Generally, I don’t speak a lot about my disease and have kept my journey private; but meeting other patients and caregivers has allowed me to look at my situation differently. I have been lucky in the sense that I have always received excellent care, all my surgeries have gone extremely well (even the scary brain surgeries), and I have been able to work full-time throughout my cancer journey. This is proof of my own tenacity, courage and optimism, but more importantly the support of my medical team, workplace, amazing family, extra-mums and friends. Knowing that I have been so lucky has helped me expand my focus beyond my own story to a bigger cause.
In January 2015, I joined the Melanoma Research Foundation (MRF) to connect with other melanoma patients and be an advocate for melanoma research and education. Being part of the MRF has been rewarding on many levels. I have made new friends who are melanoma warriors and have become an advocate for education, awareness and prevention. Each year, I travel to D.C. for the MRF’s Hill Day where we approach Senators and Representatives to speak about melanoma as an advocate for sun protection use, tanning bed legislation, among other things. Being a part of the MRF in this way has taught me to value my voice and my story as a tool that can help save lives.
I often get asked how I’ve done it all since my first diagnosis. Early on in my Stage IV journey, my oncologist, Anna Pavlick, sat me down after a rough run with my medications which I had—per usual—tried to power through. We had a conversation about the need to check in and let my doctors know about my conditions and side effects rather than just take my medications, regardless of how bad I felt.

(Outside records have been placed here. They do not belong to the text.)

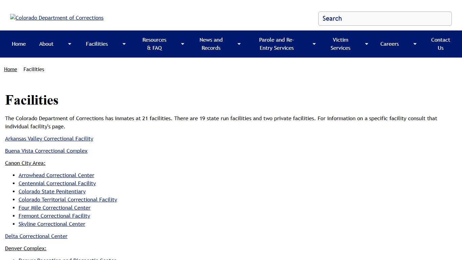Expand the Victim Services dropdown arrow
462x260 pixels.
point(367,44)
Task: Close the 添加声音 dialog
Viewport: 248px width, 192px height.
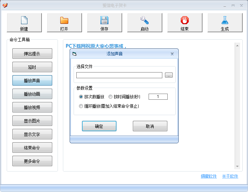Action: (x=172, y=54)
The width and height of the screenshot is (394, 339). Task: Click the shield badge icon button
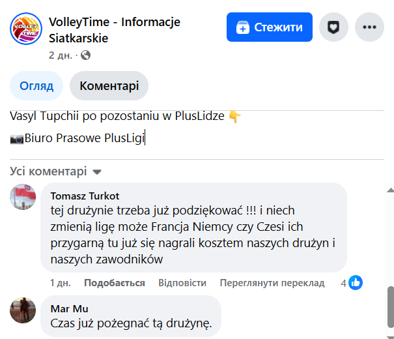coord(333,27)
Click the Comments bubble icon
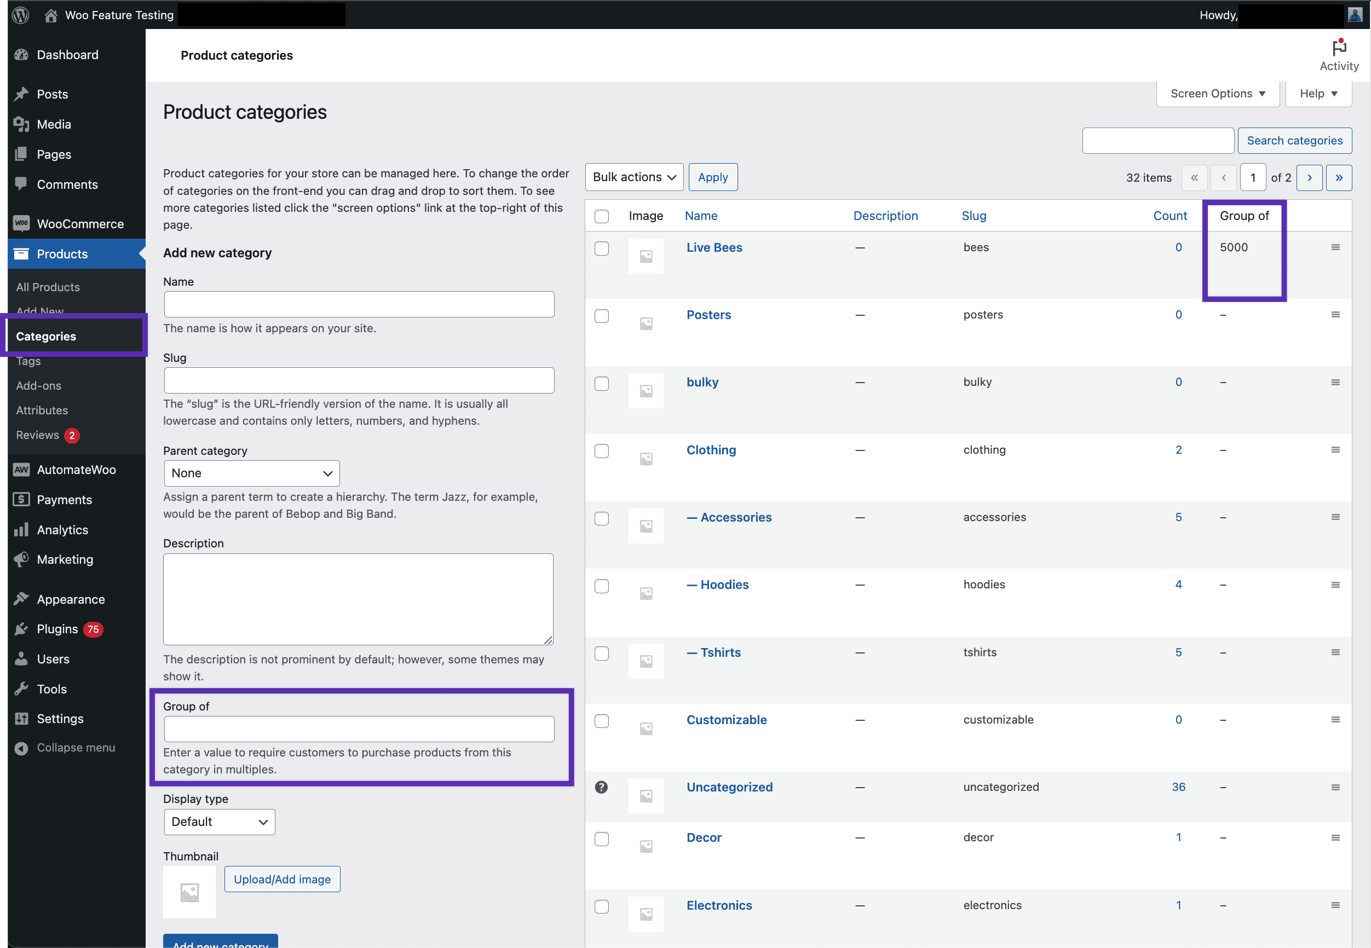1371x948 pixels. point(21,184)
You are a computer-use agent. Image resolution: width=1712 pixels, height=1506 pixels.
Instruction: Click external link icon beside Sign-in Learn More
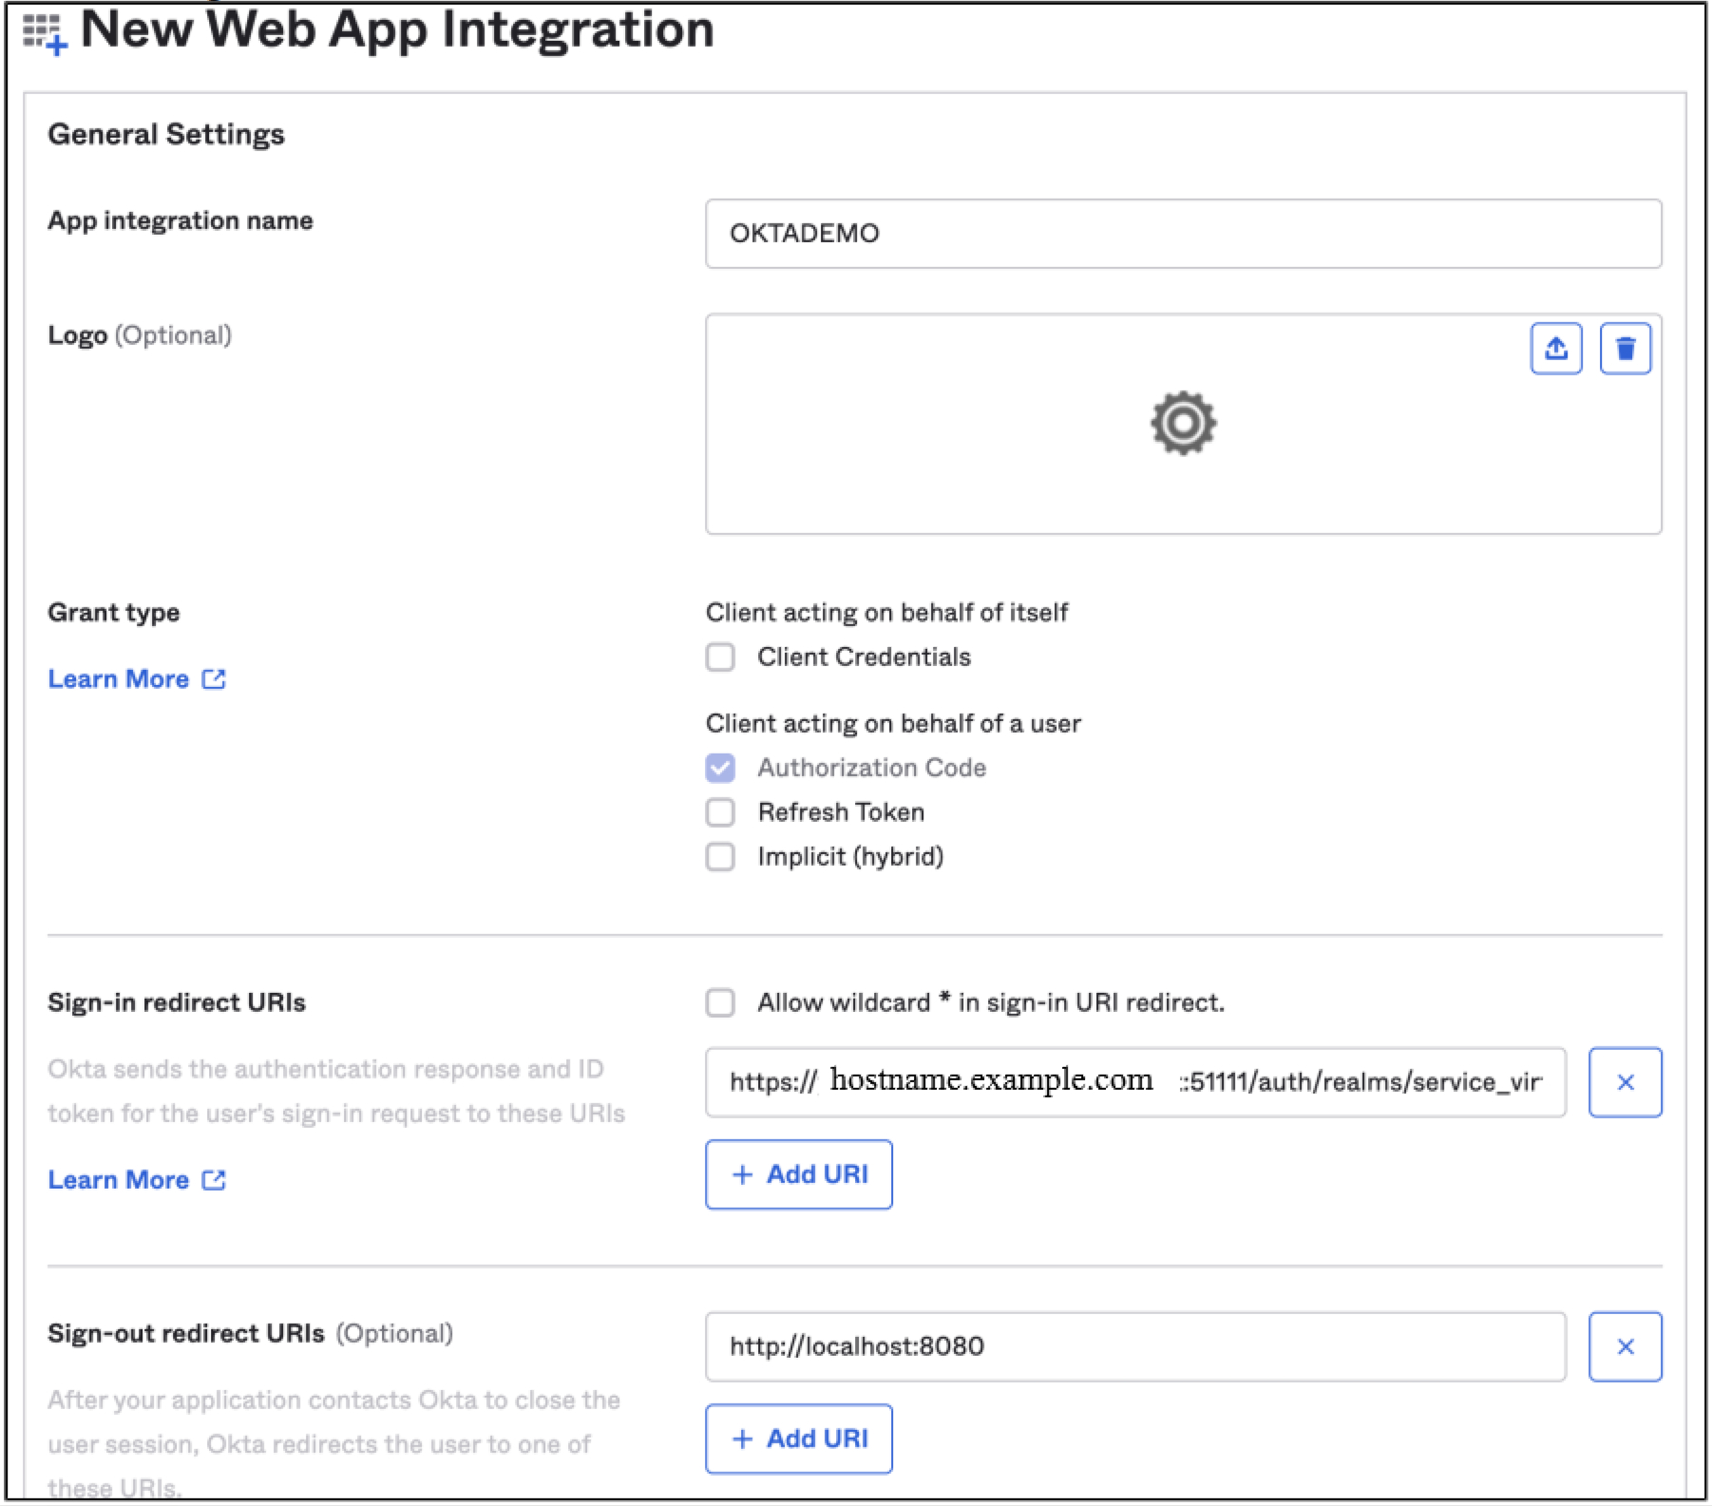(x=214, y=1180)
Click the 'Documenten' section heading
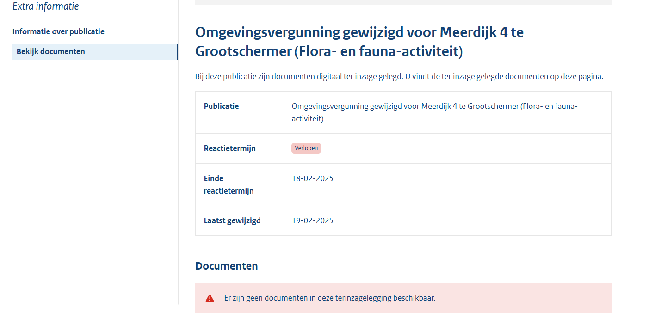655x333 pixels. click(x=226, y=266)
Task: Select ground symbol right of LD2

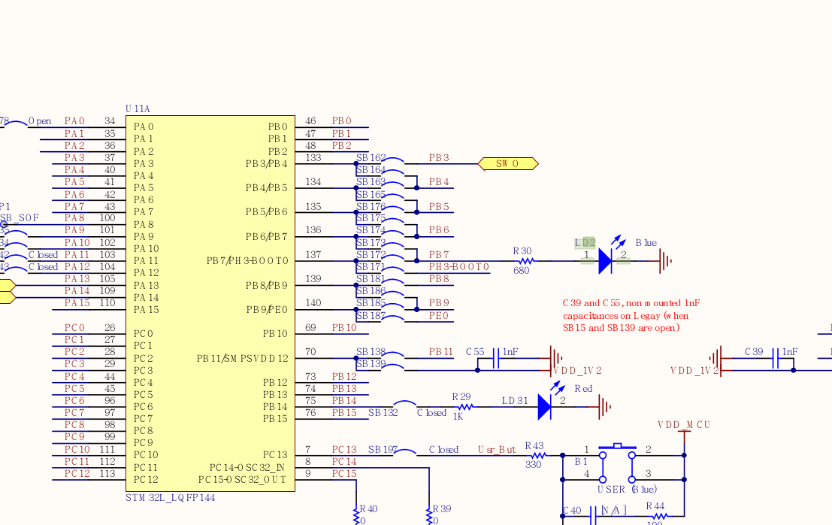Action: pyautogui.click(x=664, y=261)
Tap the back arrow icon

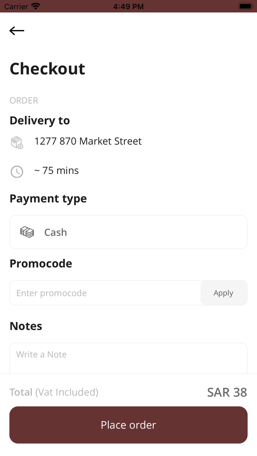coord(17,31)
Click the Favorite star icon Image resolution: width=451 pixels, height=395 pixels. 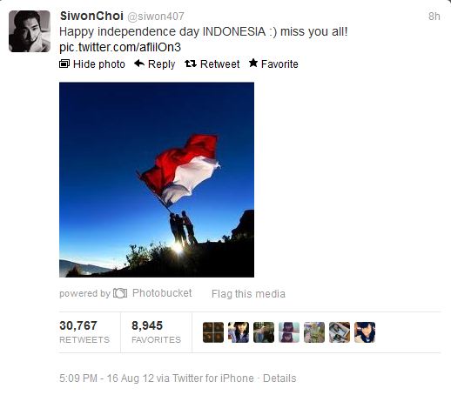tap(253, 63)
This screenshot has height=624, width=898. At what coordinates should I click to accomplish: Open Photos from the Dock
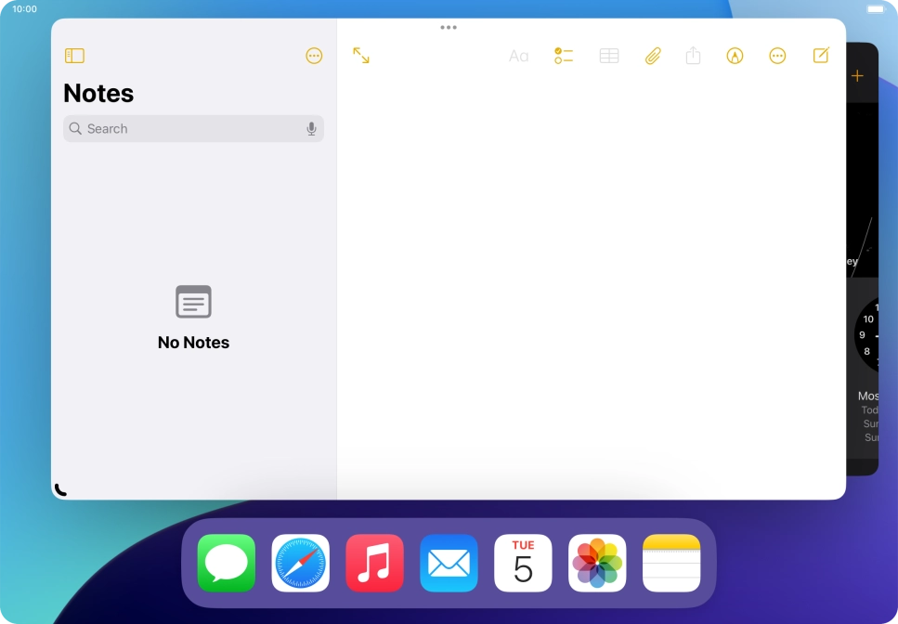(597, 562)
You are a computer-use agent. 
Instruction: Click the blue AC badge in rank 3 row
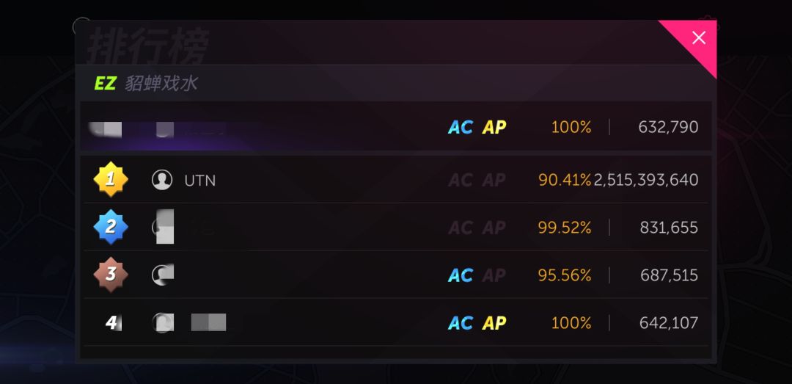point(460,276)
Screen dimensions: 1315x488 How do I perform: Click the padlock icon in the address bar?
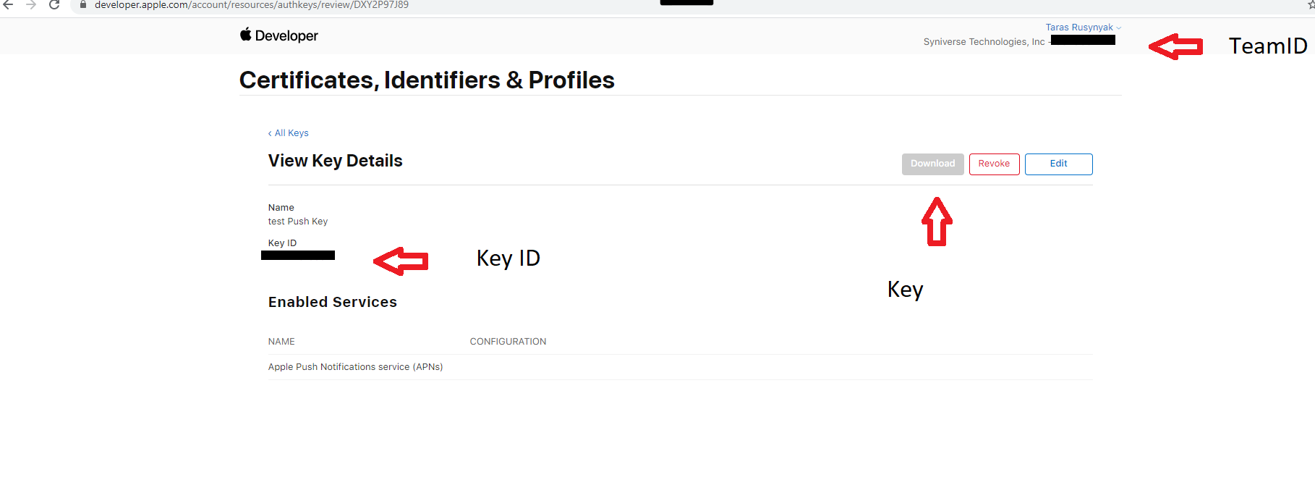click(x=83, y=4)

Dr. Pavlicks message to me was this:
“It is my job to take care of and manage your cancer; your job is to live your life to the fullest.”
This changed my attitude about how to cope and live with an aggressive cancer. It has allowed me to trust in my medical team, to not worry all the time about my treatments, and to continue living my life according to my own rules and abilities. I may have cancer for the rest of my life. I can’t ignore the impact it will have on me and my body, but I can learn how to manage it and maintain life. Accept that I am not running a sprint but a marathon. I have learned to take care of myself. To eat well, do yoga, stay in bed all day Sundays if I need it, travel, read a book and spend time with the people I love. Always choose to stay positive, always live in the moment, be brave and be here.